A time to heal
Gavin Thomas Murphy runs a website called Gratitude In All Things where he looks to Ignatian Spirituality for strength and inspiration.
“For everything there is a season, and a time for every matter under heaven.” – Ecclesiastes 3:1
We all have a desire to be happy and free from depression, anxiety and trauma symptoms. These challenges were particularly common during the intense period of the pandemic, and many of us continue to struggle with its residue.
Meditation teacher James Baraz offers us hope with the story of his then 89-year-old mother Selma. He noticed that she struggled with finding gratitude in her life. She was so used to complaining that the power of negativity usually trumped any light of positivity.

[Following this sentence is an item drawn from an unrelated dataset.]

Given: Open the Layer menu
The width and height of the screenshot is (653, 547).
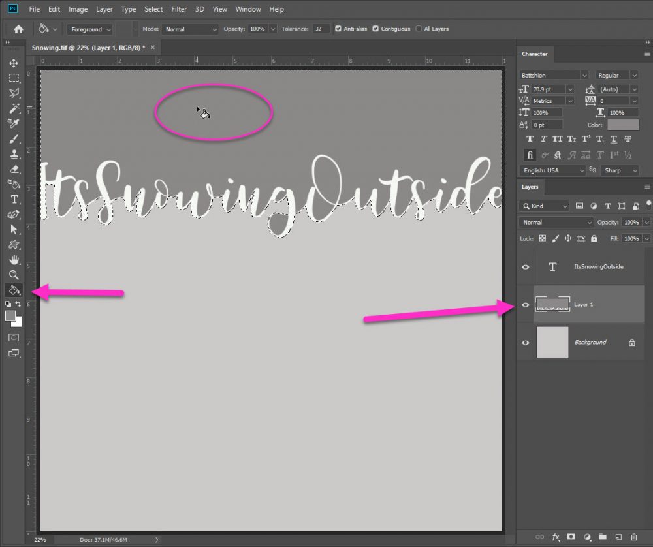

He tried to relate to her through her everyday experiences such as how she would react if there was a problem with the reception on her TV. She perked up on this issue and was open to growing in gratitude.
After a while, she agreed to play a game with her son. Each time she turned to complain, he would remind her to add “and my life is really very blessed”. Over time, this game had a very positive shift on her mood.
Without pressure, she kept tuning into a sense of blessedness until it became a habit, and the change was revolutionary. The simple shift toward grateful consciousness made an amazing difference (Awakening Joy).
The famous poem Footprints in the Sand can also inspire divine compassion and love within us. If we remember, it tells the story of a man looking back over his life with his Lord or Compassionate Friend.
He becomes upset because he sees two sets of footprints in the sand during the bright sunny days of his life, while there is only one set of footprints in the sand during the very dark and gloomy days.
The man sees clearly in the end when his Compassionate Friend tells him that he didn’t abandon him during those deeply challenging times, but he actually picked him up and carried him.
This inner presence is also available to us right now, to free us from any guilt, shame, fear or anguish. To fill us with confidence and happiness, to burst out in laughter!
Discerning with Pope Francis
It is thought that Pope Francis would affirm the authenticity of Selma’s story and the message of the moving poem. In his book Let Us Dream, he offers his own perspective on the ‘discernment of spirits’ inspired by the Spiritual Exercises of Saint Ignatius Loyola.
Francis speaks powerfully of how the good spirit promotes healing. But first let us listen to what he says about recognising the negative source.
“The bad spirit, conversely, closes me in on myself, and makes me rigid and intolerant. It is the spirit of fear and grievance. It makes me sad, fearful, and irritable. Rather than freeing me, it enslaves me.”
We can imagine the 89-year-old Selma being picked up and carried during times of negativity and despair. Her Compassionate Friend would have looked on her lovingly, he would have recognised her goodness and potential, he would have freed her from the bad spirit to bring about a wonderful transformation.
Pope Francis continues: “The voice of God might correct us, but gently, always encouraging, consoling, giving us hope… the voice of God speaks to the present, helping us to move ahead in the here and now. What comes from God asks: ‘What is good for me, what is good for us?’”
It seems that Selma’s son tuned into a positive source to gently correct her lack of gratitude. He met her as she was, listened to her deeply, and accompanied her every step of the way until the game of gratefulness became a lifestyle of gratefulness.
He realised that this change of habit was good for his mother, good for her mind and body, good for her heart. He also knew it was good for those around her: her carers, friends, family, perhaps even for strangers who connected with her.
Our journey of healing is not an easy one. We may often feel like giving up. But with our Compassionate Friend, a habit of gratitude and a discerning spirit, we can dig deep and face the challenges of our time.
We can accompany Pope Francis and our Church. We can make love and compassion our home and experience it in our bodies.